GENEVA (20 September 2016) – The Commission condemns in the strongest possible terms an aerial attack in western Aleppo yesterday evening which struck a United Nations/Syrian Arab Red Crescent humanitarian aid convoy. The airstrikes reportedly destroyed 18 trucks carrying food, medicine and winter clothing. The attack also damaged a Red Crescent warehouse and health clinic. A senior Red Crescent official was among at least 20 civilians killed according to the latest reports.
The convoy had been scheduled to deliver aid to some 78,000 civilians in opposition-held areas of western Aleppo, and all parties in the area had reportedly been notified of its route and destination.
This attack comes at a critical time in which the unhindered and rapid delivery of aid to besieged areas had been agreed as a vital part of the cessation of hostilities agreement brokered between the United States and Russian Federation early last week. At a time when warring parties were meant to support the delivery of humanitarian assistance, aid deliveries have been deliberately obstructed or attacked.
“This is a particularly cruel blow to deliver to the people of Syria at a time when the priority was supposed to be on improving the humanitarian situation of besieged civilians,” said Commission Chair, Paulo Pinheiro. “Humanitarian aid workers are not a party to this conflict and they should never be targeted or their assistance politicized.”
Under international humanitarian law, humanitarian aid workers enjoy special protected status and should never be targeted or attacked. Deliberate attacks of this sort amount to war crimes within the international legal framework. Through its resolutions 2165 (2014), 2191 (2014), and 2258 (2015), the UN Security Council has authorised the unconditional delivery of humanitarian assistance, including medical assistance, to besieged and hard-to-reach communities countrywide.

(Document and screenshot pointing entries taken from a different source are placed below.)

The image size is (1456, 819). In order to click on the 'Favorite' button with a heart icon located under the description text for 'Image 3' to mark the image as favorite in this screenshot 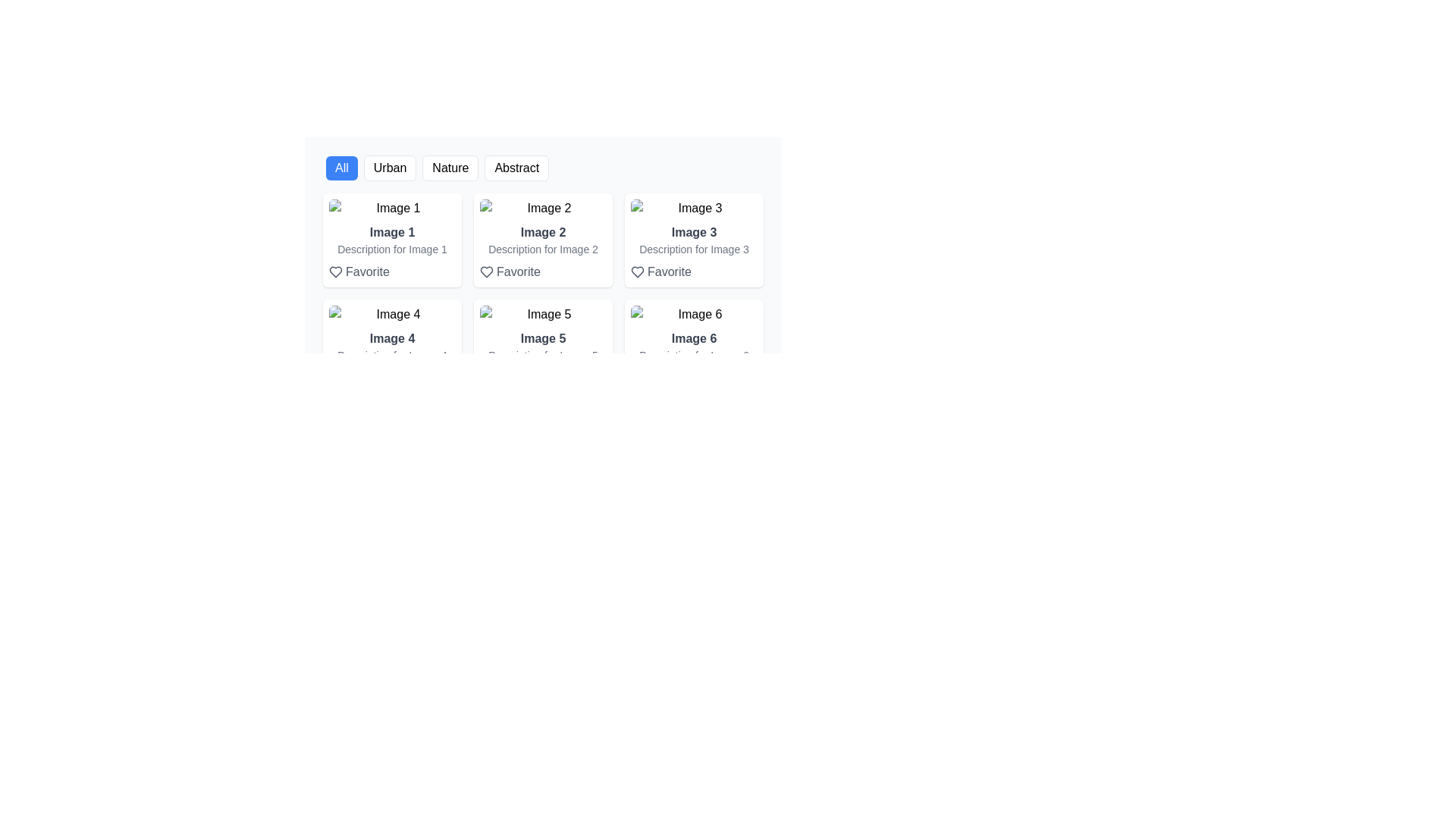, I will do `click(661, 271)`.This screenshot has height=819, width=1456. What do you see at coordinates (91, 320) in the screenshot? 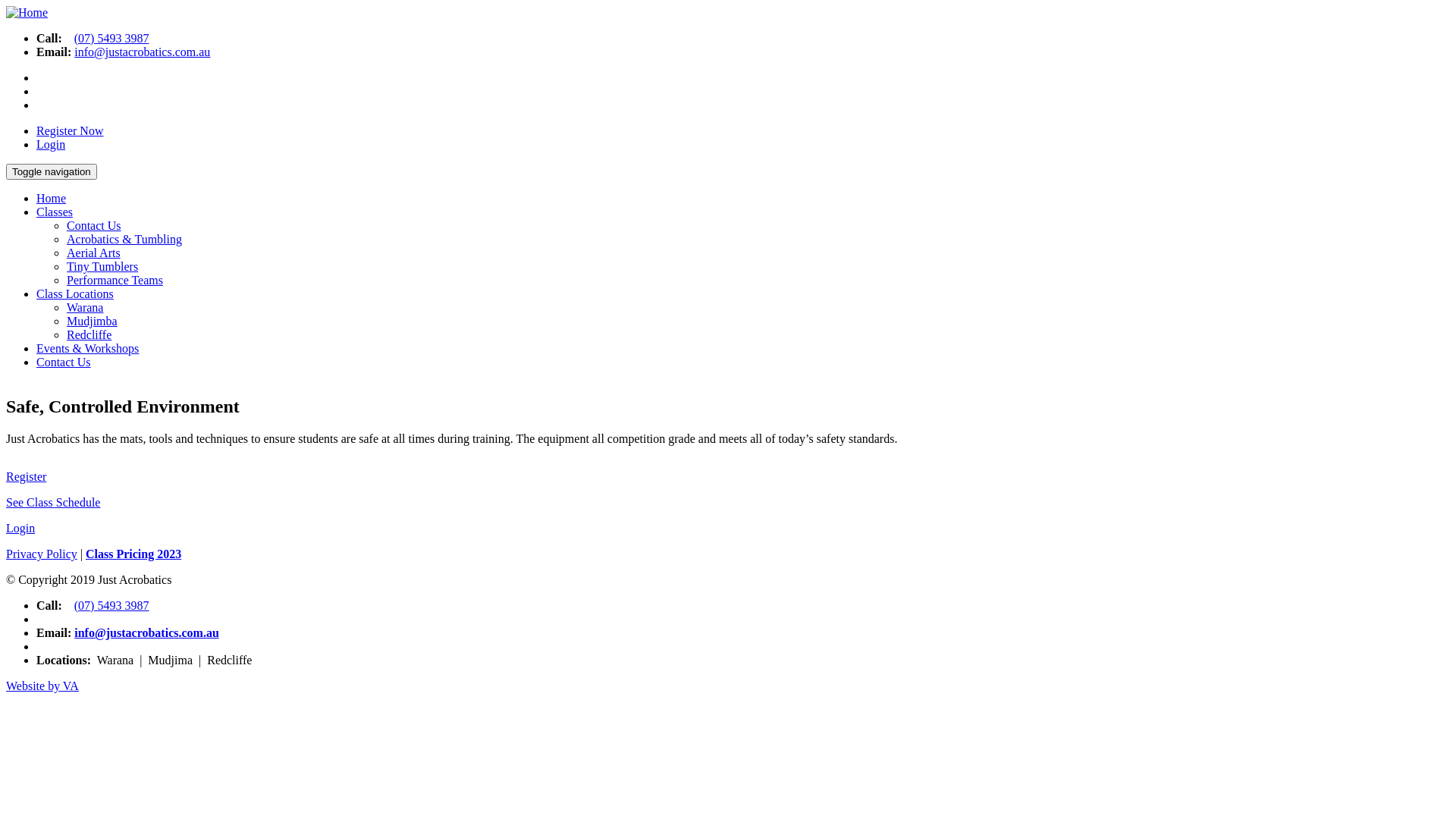
I see `'Mudjimba'` at bounding box center [91, 320].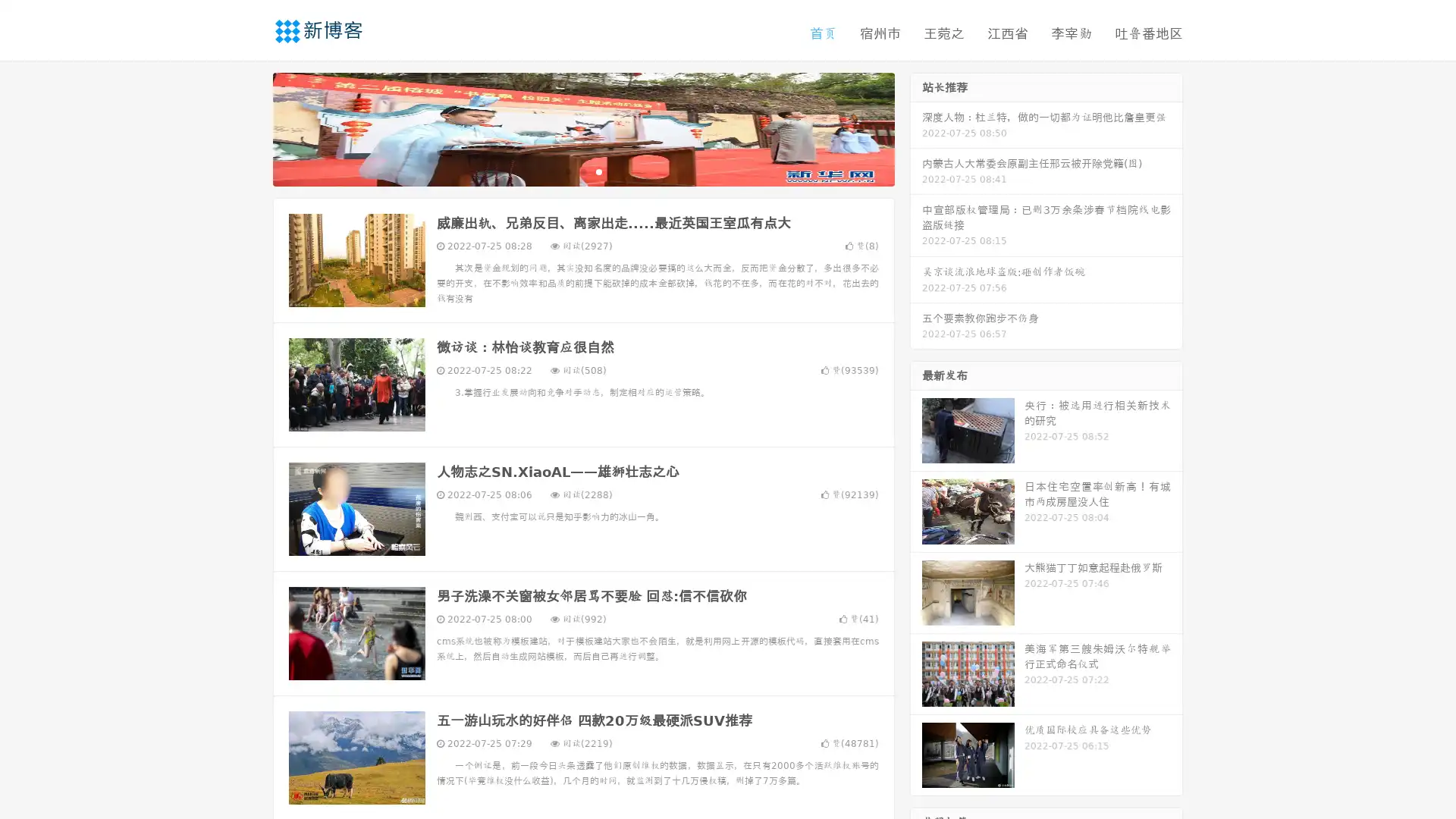 The height and width of the screenshot is (819, 1456). Describe the element at coordinates (582, 171) in the screenshot. I see `Go to slide 2` at that location.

The Commission calls on all parties to the conflict to respect international humanitarian law, especially the special protections afforded to humanitarian and medical personnel.
“Attacks against humanitarian personnel should be discussed urgently as part of the high-level meeting of the Security Council scheduled for tomorrow in New York,” urged Mr. Pinheiro. “Action is needed to ensure the protection of such workers and accountability for those who harm them.”
The Commission expresses its deepest condolences to the victims and families of victims of this attack.